TASK TO COMPLETE. In the listing below, change "dropdown" to "drop-down list" and leave every other part of the lines as it is.

RECORDS FOR THIS TASK.
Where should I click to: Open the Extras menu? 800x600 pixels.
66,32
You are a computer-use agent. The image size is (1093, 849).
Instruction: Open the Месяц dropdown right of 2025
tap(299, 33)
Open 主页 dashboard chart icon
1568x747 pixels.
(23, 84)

ANSWER TO THIS TASK.
Where should I click to: Open the Extras menu? 800x600 pixels.
66,32
You are a computer-use agent. The image size is (1093, 849).
Instruction: Open the Месяц drop-down list right of 2025
tap(299, 33)
Open 主页 dashboard chart icon
1568x747 pixels.
(23, 84)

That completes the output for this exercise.